Diagonals of an n-gon

What happens if we take the product of the lengths of all of the diagonals which stem from a single vertex of a regular $n$ -gon? For example, for this regular pentagon (below), we’d want to calculate the product of all of the green segments.

Now, we can set the length from the center of the $n$ -gon to be anything, but we’ll normalize it to 1 (and it will make sense why later). We can try to calculate this by hand for a few values of $n$ to try to find the pattern that I’m getting at…

Let’s start with a regular pentagon, since we have the picture so conveniently at hand. For the longer diagonal, we can draw segments connecting the vertices to the center of the pentagon. Since we know the angle between these blue segments and that the lengths of the blue segments are both $1$ , we can use the law of cosines to calculate the length of the longer diagonal: $\sqrt{1^2+1^2-2\cdot 1\cdot 1\cdot \cos(144^{\circ})}=\sqrt{\frac12(5+\sqrt{5})}.$

We perform the same operation with the smaller diagonal. Using law of cosines again, we find the length of the smaller diagonal to be $\sqrt{1^2+1^2-2\cdot 1\cdot 1\cdot \cos(72^{\circ})}=\sqrt{\frac12(5-\sqrt{5})}.$

Immediately, we notice a symmetry between these two answers. Moreover, when we take the product of all of the green segments, the square-roots will disappear, since every diagonal’s length is repeated. So, the product of these diagonals is $\left(\sqrt{\frac12(5+\sqrt{5})}\right)^2\left(\sqrt{\frac12(5-\sqrt{5})}\right)^2=\frac12(5+\sqrt{5})\cdot \frac12(5-\sqrt{5})=5.$ Such a nice answer!

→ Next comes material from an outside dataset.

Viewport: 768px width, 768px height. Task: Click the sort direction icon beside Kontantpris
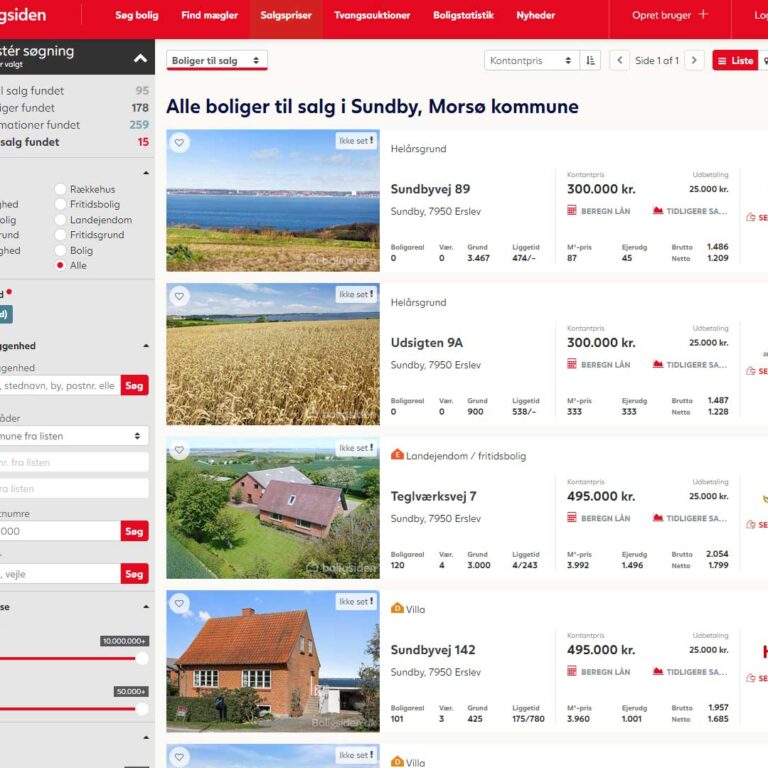click(591, 61)
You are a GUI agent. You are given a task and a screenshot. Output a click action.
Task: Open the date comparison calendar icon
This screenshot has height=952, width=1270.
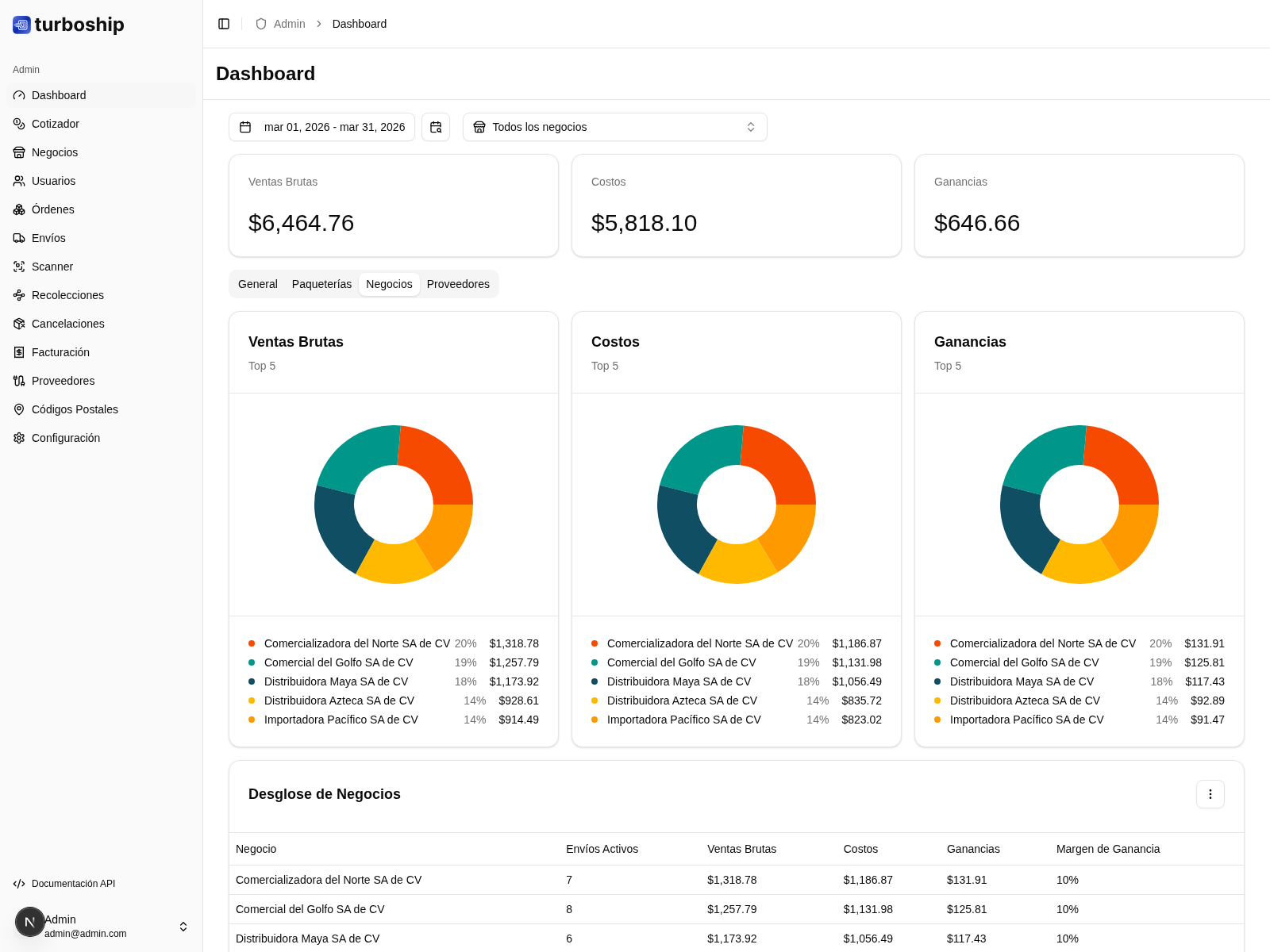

A regular hexagon yields much simpler values when we perform the same process: We get that the shortest diagonal is has length $1,$ the medium diagonal has length $\sqrt3,$ and the longest diagonal has length $2.$ Taking the product of all diagonals gives us $1^2\cdot (\sqrt3)^2\cdot 2=6.$

So perhaps you have noticed the pattern by now. The product of all the lengths of a diagonals from one vertex of a regular $n$ -gon seems to be $n$ !

Another curious thing one might notice is that if we take the sum of the squares of each length, we also get a nice number. (I accidentally stumbled upon this by typing in the wrong expression in WolframAlpha.) For the pentagon, we get $2\cdot \left(\sqrt{\frac12(5+\sqrt{5})}\right)^2+2\cdot \left(\sqrt{\frac12(5-\sqrt{5})}\right)^2=(5+\sqrt5)+(5-\sqrt5)=10.$ For the hexagon, we get $2\cdot 1^2+1\cdot (\sqrt3)^2 + 2^2=12.$ Yes, as expected, the sum of the squares of these lengths is indeed $2n,$ for a regular $n$ -gon.

But why are both of these patterns true? To answer this, we look to the complex plane.

We situate our $n$ -gon such that the center lies at the origin and the vertex from which our diagonals originate lies at $(1,0).$

If $\omega$ is the $n$ th root of unity, then the product of the diagonals is the product of the complex magnitudes: $|\omega-1|\cdot|\omega^2-1|\cdots|\omega^{n-1}-1|.$ Since all of the $n$ roots of unity are roots of the polynomial $x^n-1,$ we have

$\begin{aligned} x^n-1&=(x-1)(x-\omega)\cdots (x-\omega^{n-1}) \\ \frac{x^n-1}{x-1}&=(x-\omega)\cdots (x-\omega^{n-1}) \\ x^n+\cdots x+1&=(x-\omega)\cdots (x-\omega^{n-1}).\end{aligned}$

Plugging in $1$ to the polynomial, we get $n=(1-\omega)\cdots (1-\omega^{n-1})=|(\omega-1)\cdots(\omega^{n-1}-1)|=|\omega-1|\cdots|\omega^{n-1}-1|$ (complex magnitudes multiply), exactly as desired.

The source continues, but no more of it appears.